Extracted records:
────────────────────────────────────────

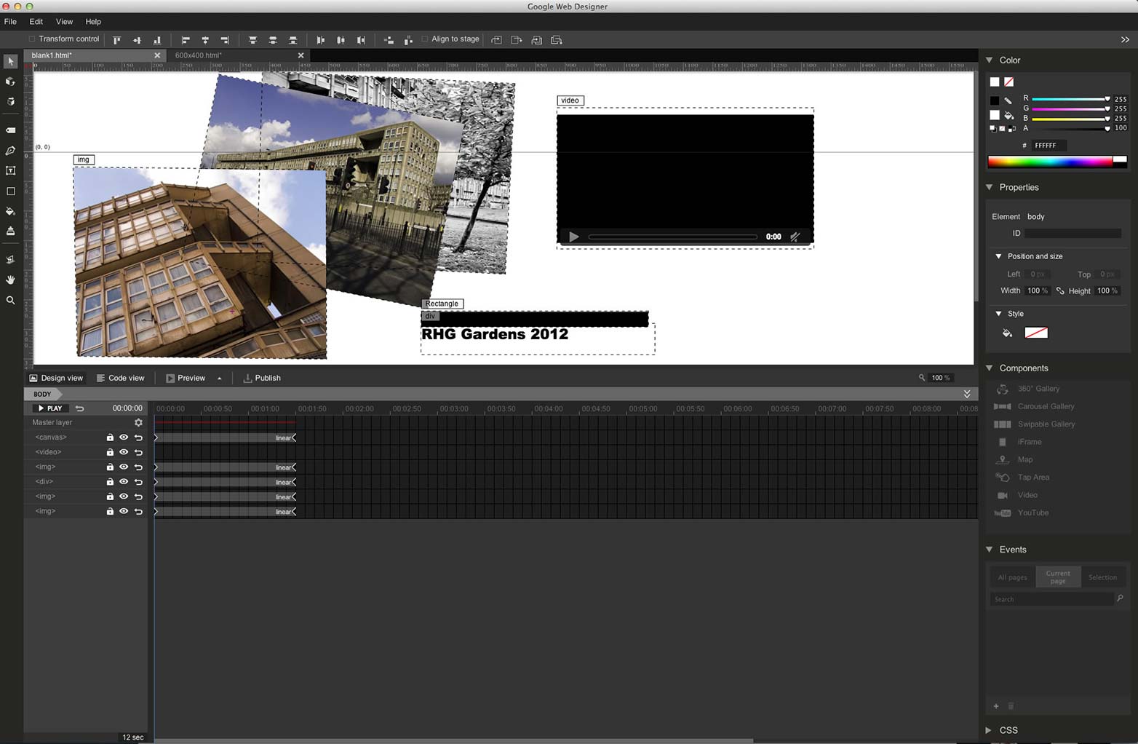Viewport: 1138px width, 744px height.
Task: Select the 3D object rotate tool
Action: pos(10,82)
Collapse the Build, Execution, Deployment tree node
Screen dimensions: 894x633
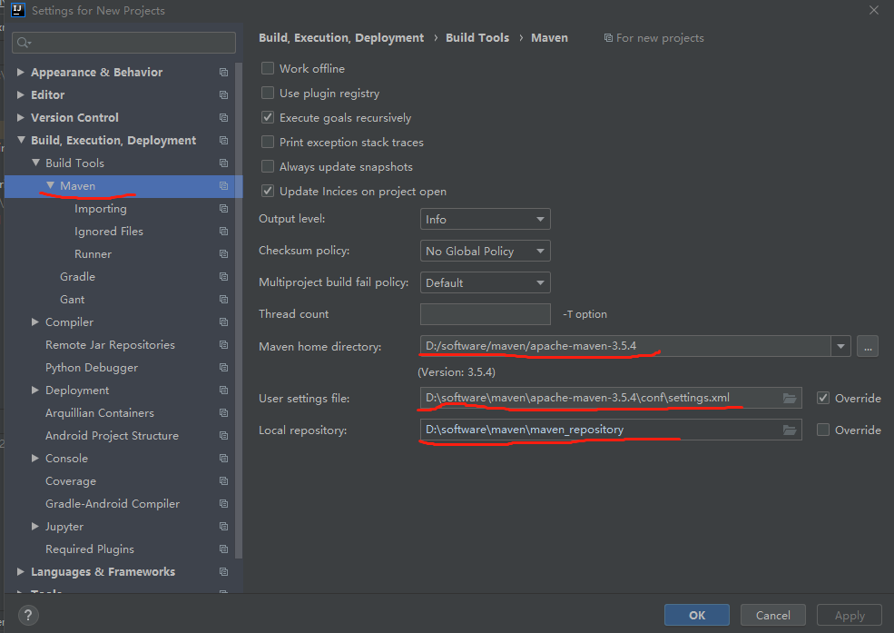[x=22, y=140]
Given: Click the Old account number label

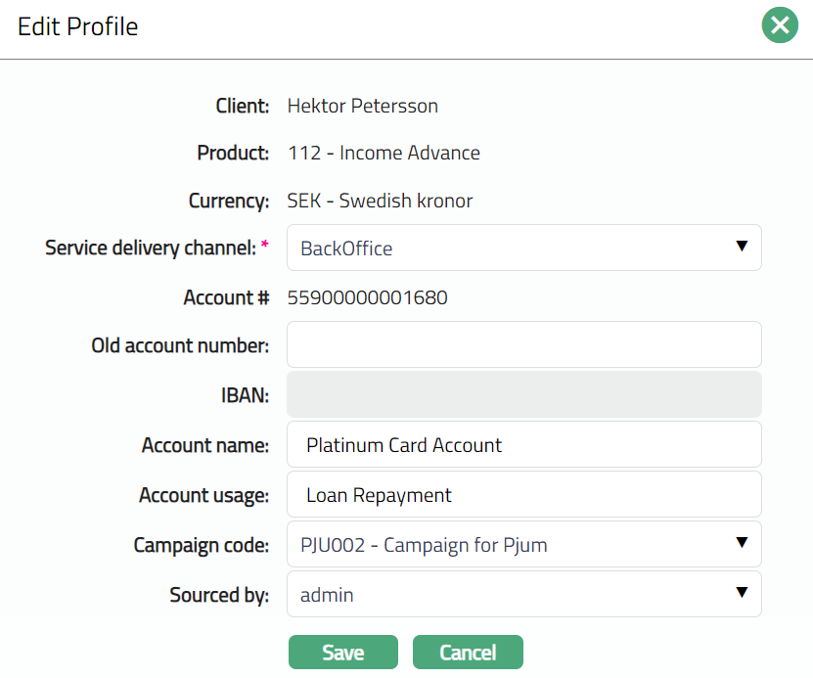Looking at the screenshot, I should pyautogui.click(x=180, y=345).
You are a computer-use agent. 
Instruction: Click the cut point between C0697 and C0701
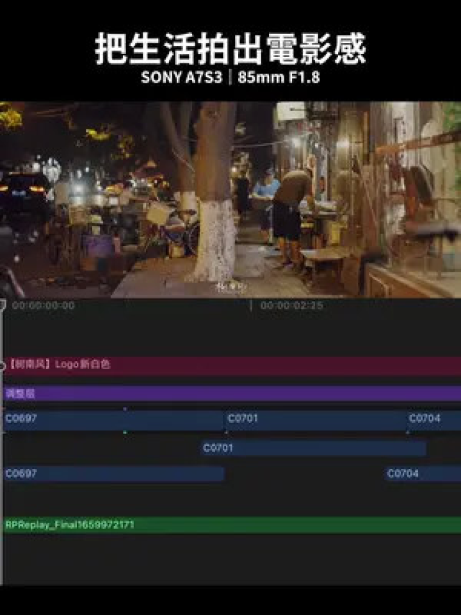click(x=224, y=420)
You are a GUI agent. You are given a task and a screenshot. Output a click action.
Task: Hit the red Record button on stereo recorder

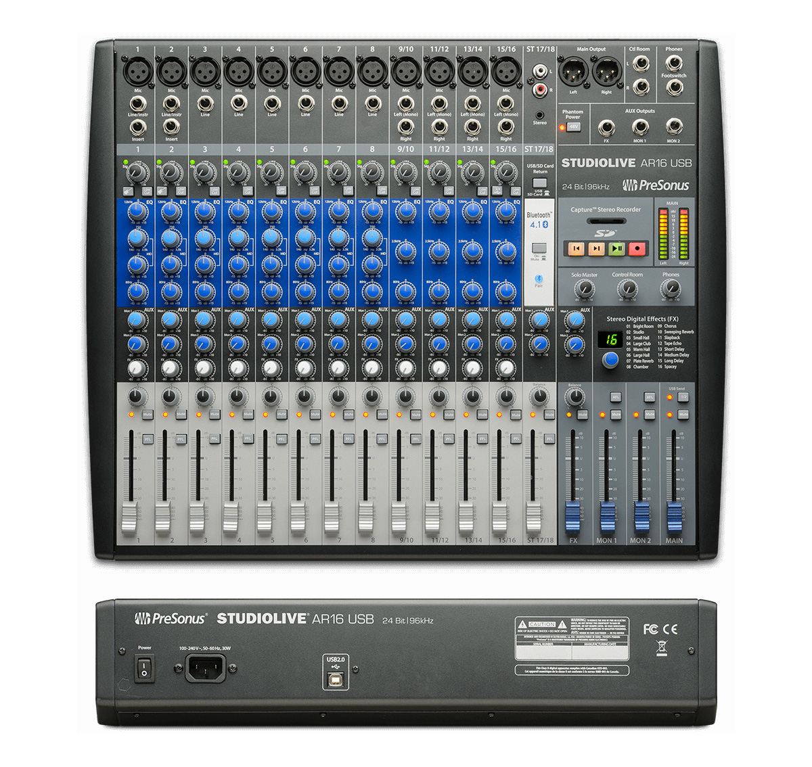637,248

────────────────────────────────────────

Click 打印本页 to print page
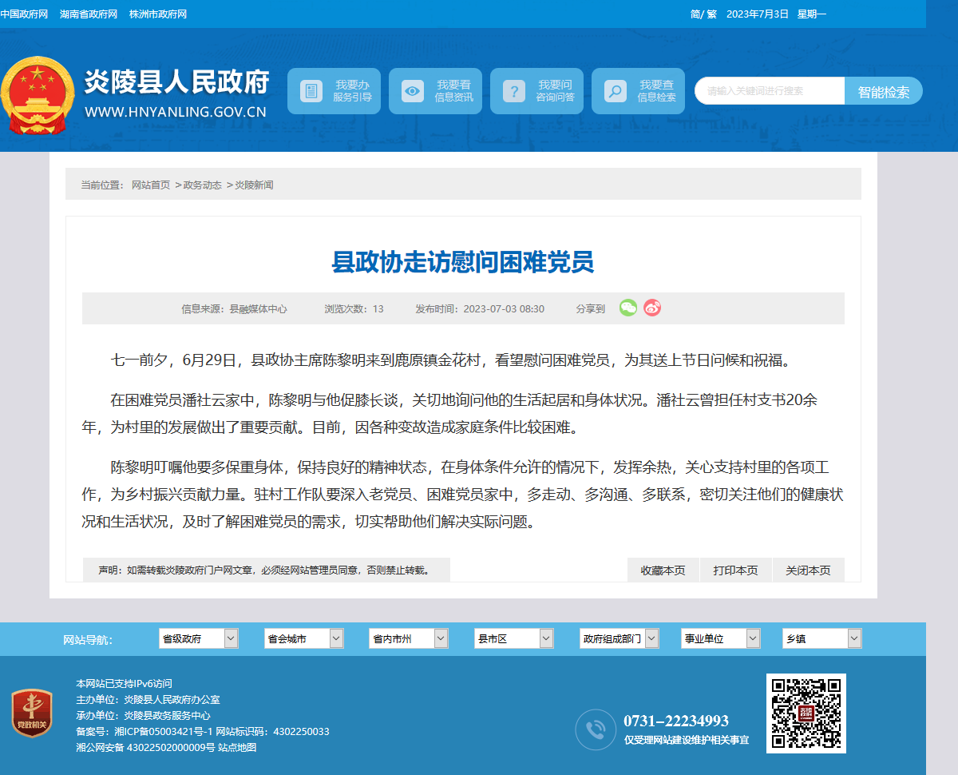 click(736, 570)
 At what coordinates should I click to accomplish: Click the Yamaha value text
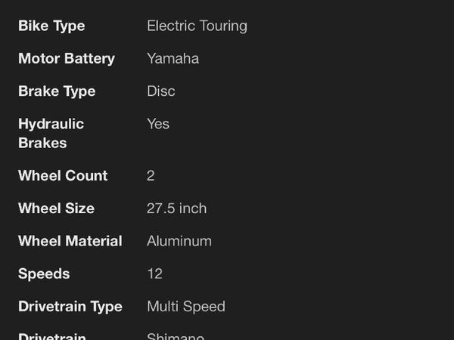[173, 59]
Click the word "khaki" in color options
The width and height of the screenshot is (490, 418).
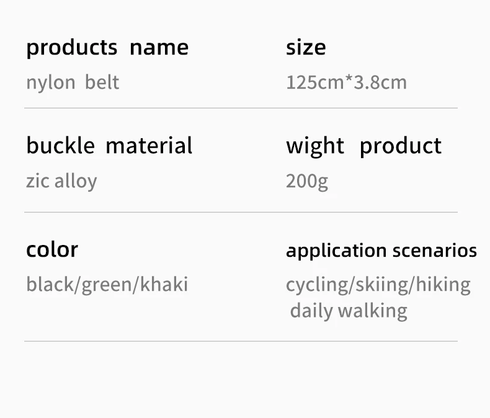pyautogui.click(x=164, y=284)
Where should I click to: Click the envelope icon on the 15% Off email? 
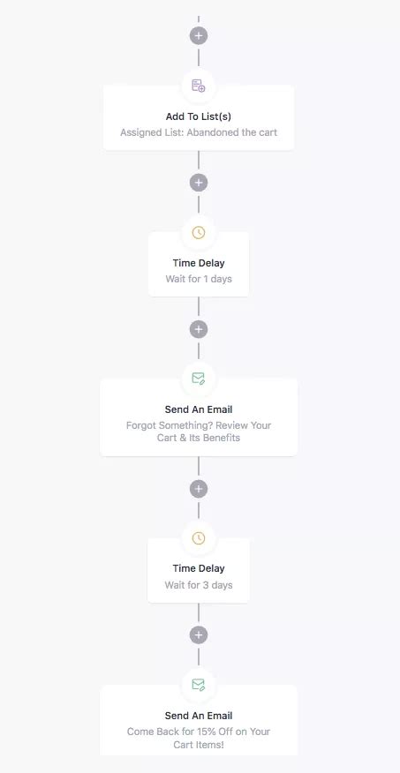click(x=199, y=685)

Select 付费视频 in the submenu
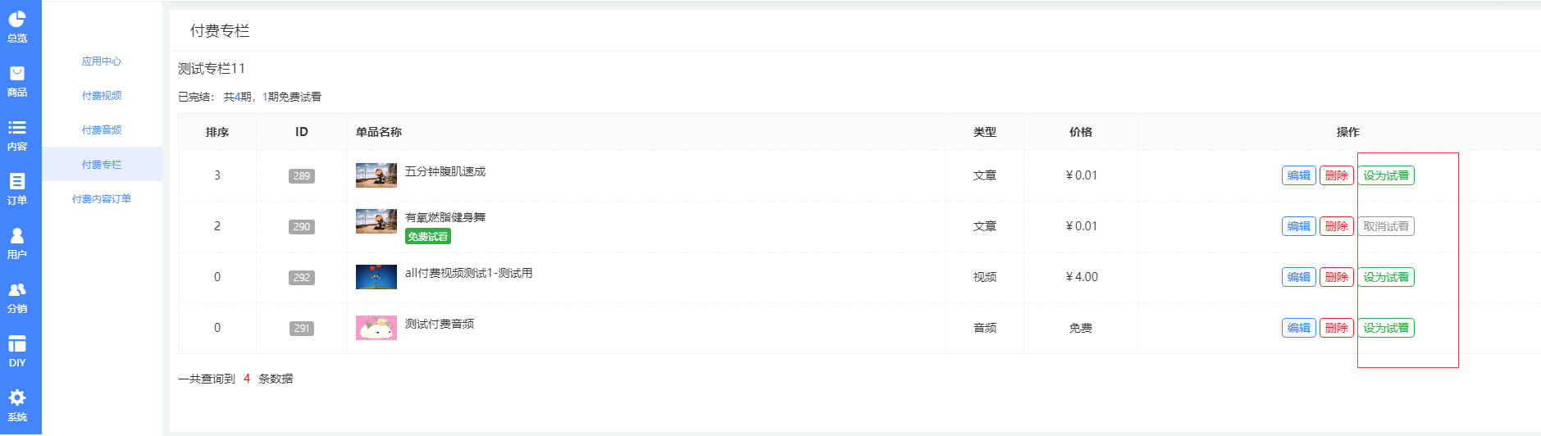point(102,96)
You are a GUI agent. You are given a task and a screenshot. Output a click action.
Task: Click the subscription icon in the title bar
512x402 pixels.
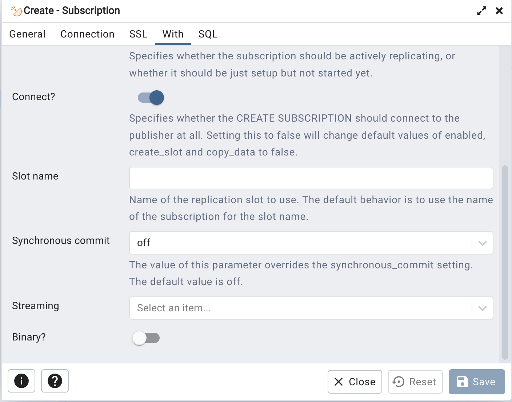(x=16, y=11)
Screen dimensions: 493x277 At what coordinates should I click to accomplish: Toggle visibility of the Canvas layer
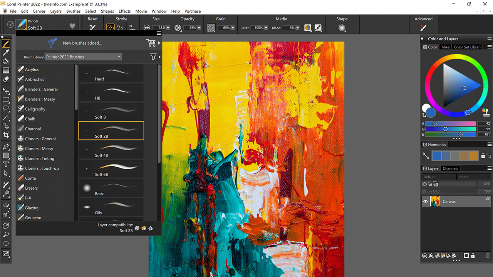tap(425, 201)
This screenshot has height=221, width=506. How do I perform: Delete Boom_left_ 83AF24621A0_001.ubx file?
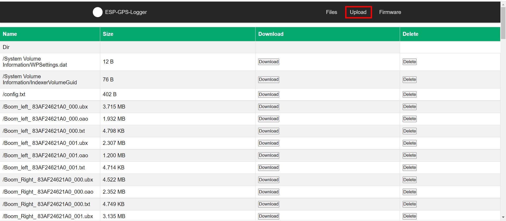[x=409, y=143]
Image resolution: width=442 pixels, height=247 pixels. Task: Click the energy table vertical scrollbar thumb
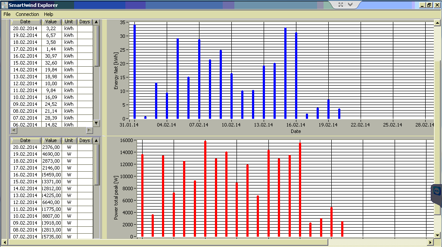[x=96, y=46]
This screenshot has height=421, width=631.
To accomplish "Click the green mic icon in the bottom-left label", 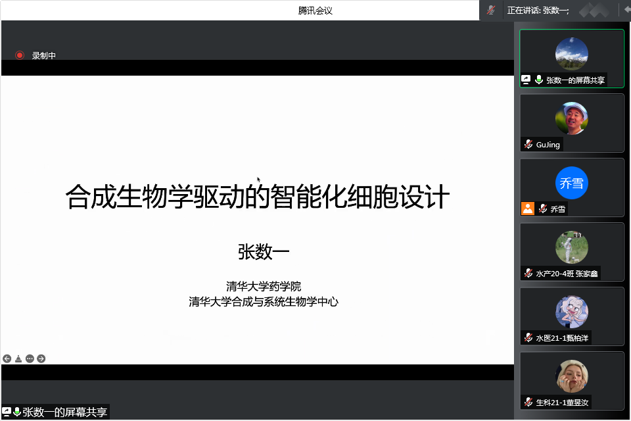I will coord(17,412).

────────────────────────────────────────

Task goal » Output exactly those lines of the data above that run from the line with "Click 打印本页 to print page" up to and including the line with "This screenshot has height=421, width=631.". No pictures go in.

Final answer »
Click 打印本页 to print page
 click(736, 570)
 At what coordinates should I click to accomplish: Click the Yamaha value text
[173, 59]
Click the word "khaki" in color options
The width and height of the screenshot is (490, 418).
pyautogui.click(x=164, y=284)
Where should I click to: Click the envelope icon on the 15% Off email? 
click(x=199, y=685)

Select 付费视频 in the submenu
point(102,96)
You are a GUI agent. You are given a task and a screenshot. Output a click action.
Task: Click the subscription icon in the title bar
512x402 pixels.
(x=16, y=11)
Screen dimensions: 493x277 At what coordinates should I click to accomplish: Toggle visibility of the Canvas layer
tap(425, 201)
This screenshot has height=221, width=506. How do I perform: Delete Boom_left_ 83AF24621A0_001.ubx file?
[x=409, y=143]
Image resolution: width=442 pixels, height=247 pixels. Task: Click the energy table vertical scrollbar thumb
[x=96, y=46]
This screenshot has height=421, width=631.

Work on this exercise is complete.